As informações e opiniões formadas neste blog são de responsabilidade única do autor.

A taça já é verde?

Palmeiras abre grande vantagem ao vencer o Corinthians, em Itaquera, por 1 a 0. Agora, basta-lhe garantir um empate no jogo de volta, em casa

Luiz Zanin Oricchio

01 Abril 2018 | 09h52

Quase. O Palmeiras deu um passo gigantesco em direção ao título ao ganhar do Corinthians por 1 a 0 no primeiro jogo. E na casa do adversário, ainda por cima. Agora, jogando em seu próprio estádio, domingo que vem, basta ao Palestra um empate para levar o Paulista pela 23ª vez em sua história, superando a marca do Santos, com o qual está empatado.

O jogo, em si, foi tenso e confuso. Talvez mais tenso e confuso do que seria de esperar. Jogadores maduros, como Felipe Melo e Clayson, se envolveram em conflito e foram expulsos. Não foram apenas eles. Um clima belicoso atravessou a partida do apito inicial ao final.

Esperava-se de fato uma partida tensa, porém calculada e prudente, pela rivalidade da dupla. No entanto, como sempre acontece, um gol que sai muito cedo muda tudo. Foi o que aconteceu quando o Palmeiras marcou, com Borja, aos 7’ do primeiro tempo.

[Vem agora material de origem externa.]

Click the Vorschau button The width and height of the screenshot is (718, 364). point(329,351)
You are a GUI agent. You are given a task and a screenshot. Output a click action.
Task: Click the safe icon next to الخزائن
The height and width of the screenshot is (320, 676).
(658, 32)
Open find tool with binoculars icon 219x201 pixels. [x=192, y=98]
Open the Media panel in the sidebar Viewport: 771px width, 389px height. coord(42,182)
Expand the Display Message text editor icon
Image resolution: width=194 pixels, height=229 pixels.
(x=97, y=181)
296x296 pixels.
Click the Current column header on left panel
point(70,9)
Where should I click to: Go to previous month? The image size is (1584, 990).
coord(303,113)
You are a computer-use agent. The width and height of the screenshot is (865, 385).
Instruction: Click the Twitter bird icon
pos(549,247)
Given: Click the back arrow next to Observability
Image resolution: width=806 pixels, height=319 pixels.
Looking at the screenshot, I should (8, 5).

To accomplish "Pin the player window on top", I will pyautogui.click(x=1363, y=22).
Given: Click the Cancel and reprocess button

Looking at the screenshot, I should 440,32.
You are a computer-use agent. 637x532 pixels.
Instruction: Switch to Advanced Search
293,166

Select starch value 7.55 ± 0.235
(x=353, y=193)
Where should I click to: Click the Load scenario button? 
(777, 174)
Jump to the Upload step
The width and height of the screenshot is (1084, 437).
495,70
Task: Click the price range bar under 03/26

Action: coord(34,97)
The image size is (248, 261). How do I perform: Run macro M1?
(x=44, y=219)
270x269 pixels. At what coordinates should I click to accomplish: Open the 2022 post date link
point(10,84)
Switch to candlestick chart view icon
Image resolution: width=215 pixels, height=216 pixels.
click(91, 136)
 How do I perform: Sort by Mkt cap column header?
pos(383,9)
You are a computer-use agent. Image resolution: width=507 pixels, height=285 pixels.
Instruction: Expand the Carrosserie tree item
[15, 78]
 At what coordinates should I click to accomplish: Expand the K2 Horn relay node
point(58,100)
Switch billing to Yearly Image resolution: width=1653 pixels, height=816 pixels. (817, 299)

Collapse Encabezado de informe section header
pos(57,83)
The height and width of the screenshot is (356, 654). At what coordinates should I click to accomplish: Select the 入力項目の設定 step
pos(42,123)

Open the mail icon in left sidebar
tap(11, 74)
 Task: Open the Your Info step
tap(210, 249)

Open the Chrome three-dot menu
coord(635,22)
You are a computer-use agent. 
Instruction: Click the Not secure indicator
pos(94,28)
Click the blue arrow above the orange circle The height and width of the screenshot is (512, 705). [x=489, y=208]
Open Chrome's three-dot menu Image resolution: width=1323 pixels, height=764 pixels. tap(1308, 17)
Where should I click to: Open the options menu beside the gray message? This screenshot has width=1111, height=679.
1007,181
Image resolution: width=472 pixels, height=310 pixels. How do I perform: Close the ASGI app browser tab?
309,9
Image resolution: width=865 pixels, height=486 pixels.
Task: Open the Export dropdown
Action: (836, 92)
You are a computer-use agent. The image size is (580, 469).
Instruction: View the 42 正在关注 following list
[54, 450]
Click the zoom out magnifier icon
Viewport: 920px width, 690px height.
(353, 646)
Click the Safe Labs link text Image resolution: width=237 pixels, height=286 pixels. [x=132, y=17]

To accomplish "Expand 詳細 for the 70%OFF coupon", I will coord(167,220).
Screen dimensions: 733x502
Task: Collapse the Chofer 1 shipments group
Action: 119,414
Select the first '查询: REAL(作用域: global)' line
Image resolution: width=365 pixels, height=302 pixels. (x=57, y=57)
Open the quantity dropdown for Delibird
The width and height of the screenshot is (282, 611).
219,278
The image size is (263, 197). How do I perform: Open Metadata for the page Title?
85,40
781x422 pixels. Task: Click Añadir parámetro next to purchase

Essa diferença, logo conquistada, instaura um desequilíbrio em campo. Tudo fica mais aberto, mais emocional e, portanto, mais suscetível à influência do acaso.

O Corinthians bem que tentou reagir, mas a sua ineficiência ofensiva impediu que os esforços virassem gol. A Fiel deve ter, mais uma vez, sentido saudades de Jô, o atacante vendido ao Japão. Ciente dessa deficiência, o Palmeiras jogou de maneira inteligente e cozinhou o Corinthians em seu próprio estádio.

O que reforça ainda mais o favoritismo do Palestra para a decisão é a necessidade de o Corinthians se expor para fazer gols. Para levar a decisão aos pênaltis, tem de fazer pelo menos um e não tomar nenhum. Precisa de uma diferença de dois para resolver no tempo normal. Impossível? Não. Mas bem difícil.

Quanto ao jogo em si, achei apenas mediano. Apesar da intensidade esperada, faltaram técnica, jogadas exuberantes, grandes gols. Enfim, tudo aquilo que transforma o futebol num dos maiores espetáculos da Terra. Quando bem jogado, claro.